I co ja mam zrobić? Spotkanie ze znajomymi, których trochę nie widziałam, niektórych kilka lat. A ja o 25 kg cięższa. Zastanawiam się jak tu szybko schudnąć kilka kg, a kilka ukryć.... hmmm ... Dobrze, że 9 kg już mi spadło, bo 26 więcej zawsze lepsze od 35 kg. Zastanawiam się jak do tego doszło, że przez kilka lat przybyło mi 36 kg. Jak byłam młodsza to 2 kg więcej były dla mnie dramatem, a tutaj niespodziewanie wpadło 36 kg. Nie mogę w to uwierzyć. Dobrze, że tendencja jest spadkowa. :) Dobrze, że dobrze się czuję :) Mogę intensywniej ćwiczyć i być bardziej aktywna.
Inka1233
17 listopada 2018, 08:44Dziękuję za zaproszenie i życzę dalszego spadku wagi. Ja jak odchudzałam się pierwszy raz szło mi dużo lepiej, ale zaniedbałam się i nie wiem kiedy wszystko wróciło. Teraz jest dużo gorzej.
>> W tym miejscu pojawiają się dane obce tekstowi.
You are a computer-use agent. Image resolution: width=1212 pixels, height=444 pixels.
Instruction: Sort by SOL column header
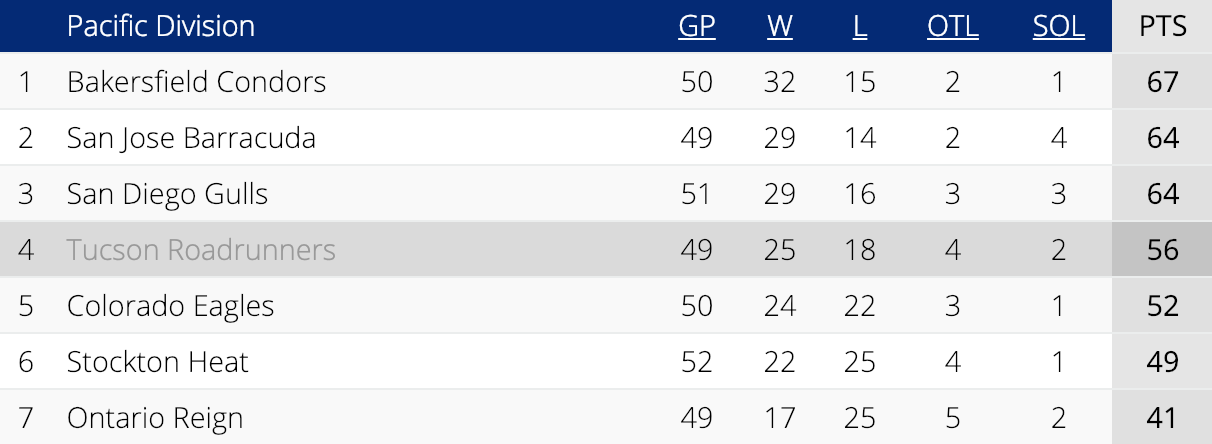1059,26
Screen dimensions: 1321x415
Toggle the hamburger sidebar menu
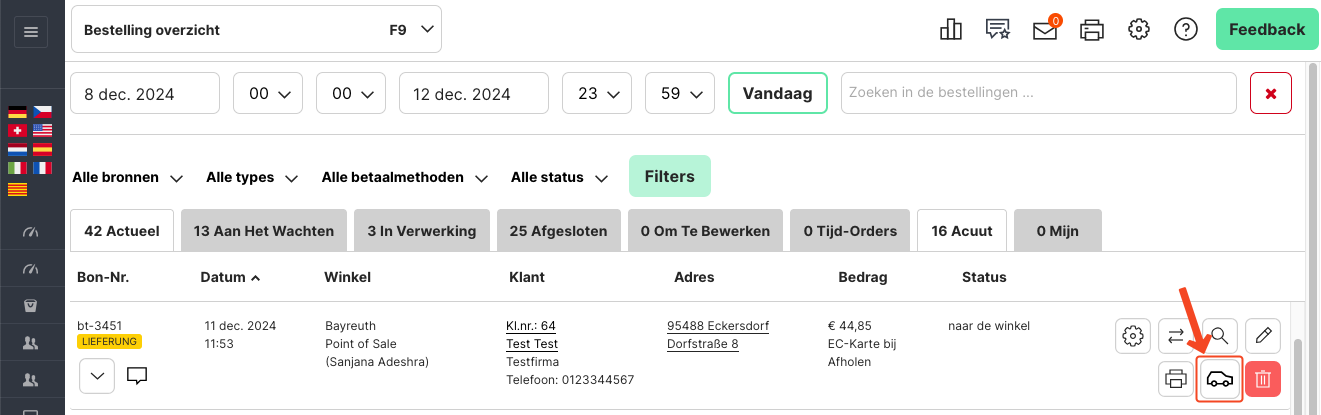pos(30,32)
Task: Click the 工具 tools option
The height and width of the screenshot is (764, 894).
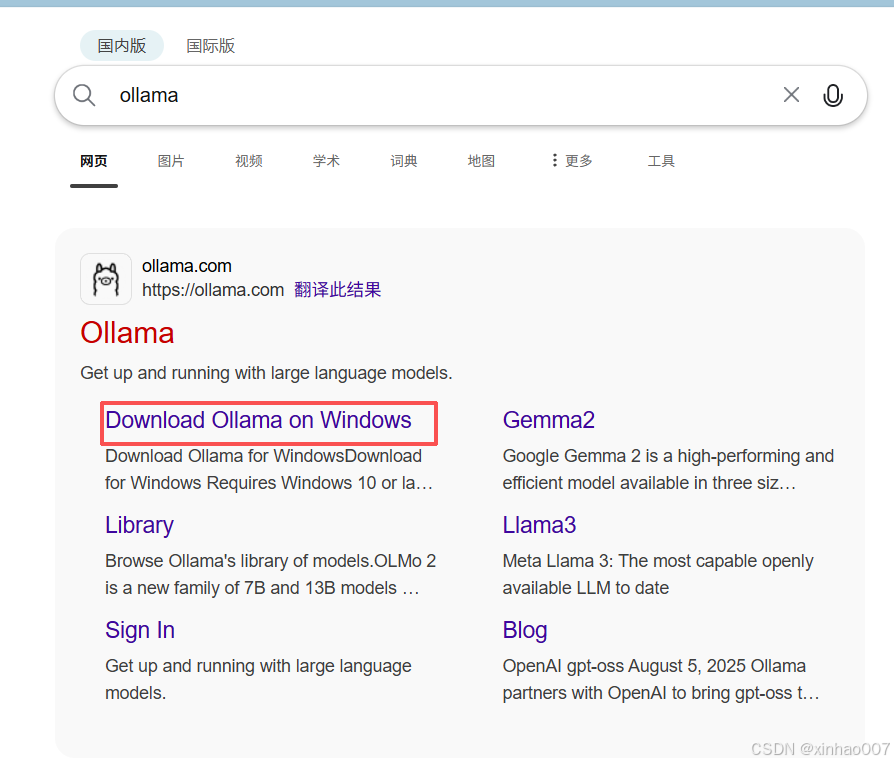Action: click(661, 160)
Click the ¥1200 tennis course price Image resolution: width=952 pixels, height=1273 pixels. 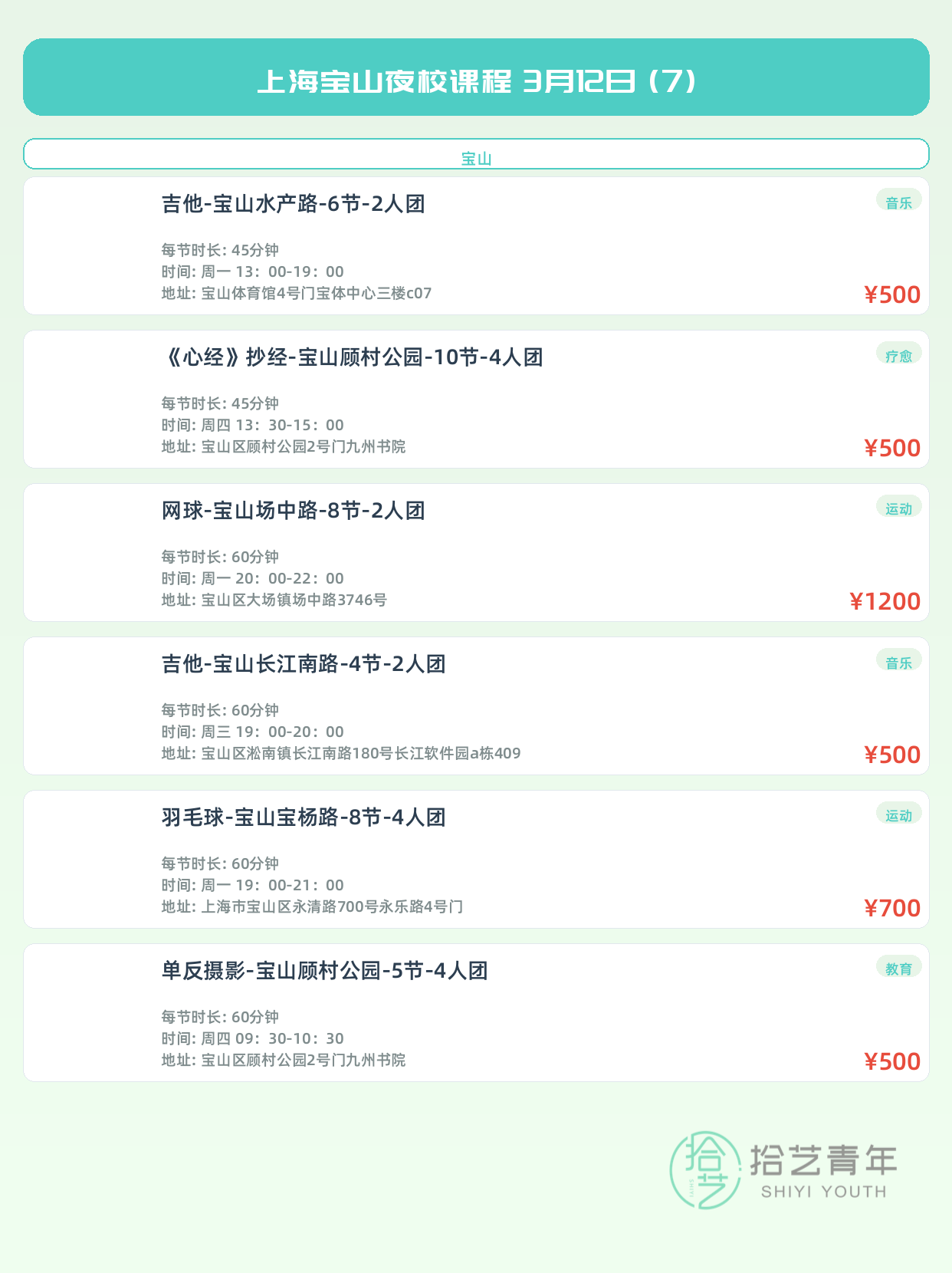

A spotkaniem się nie martw, nie Ty jedna złapałaś trochę wagi przez te lata.
13Nika
17 listopada 2018, 10:26Dziękuję za dobre słowo. :) Faktycznie inni też się trochę powiększyli. Tobie też życzę wspaniałych efektów i spadku wagi.
-Emma-
16 listopada 2018, 10:31Witaj, na spotkanie ze znajomymi najlepiej ubrać się w uśmiech i dobry humor :) To przecież bez znaczenia ile kto waży, ważne jest nade wszystko czy dobrze czujemy się w jego towarzystwie. Poza tym każdy myślący człowiek wie, że czas nas zmienia ....i fizycznie, i mentalnie. Więc ciesz się dobrym spotkaniem i poznawaj znajomych dawno niewidzianych na nowo :)) To fascynujące doświadczenie :))
13Nika
17 listopada 2018, 10:31Uśmiech to mam zawsze, chociaż makijaż nie zawsze :) To prawda, zmieniamy się, tylko jeżeli to jest stopniowe, nie jest tak zauważalne. Jeżeli natomiast nastąpiło to gwałtownie, to trudno nam przywyknąć. Ja cały czas jak widzę się w lustrze lub wystawie sklepowej, to po prostu siebie nie poznaję i zastanawiam się kto to? ;) Ale najważniejsze, że waga idzie w dół.
13Nika
17 listopada 2018, 10:31Komentarz został usunięty
ckopiec2013
16 listopada 2018, 08:22Dzięki za zaproszenie, walczmy o lepszą sprawność, pozdrawiam.
13Nika
17 listopada 2018, 10:28Tak, tak, tak, Walczymy o sprawność i zdrowie :) 15.000 kroków dziennie jest już moim nawykiem. Teraz wprowadzam 2 x w tygodniu siłownię. Potem będzie czas na basen. :)
malicka5
16 listopada 2018, 07:59Dziękuję za zaproszenie. Życzę powodzenia w odchudzaniu. A spotkaniem ze znajomymi się nie przejmuj; ważniejsze będzie nagadanie się do bólu i sama obecność niż wygląd. Pozdrawiam.
13Nika
17 listopada 2018, 10:33Tak, najważniejsze jest fajne spotkanie po latach :)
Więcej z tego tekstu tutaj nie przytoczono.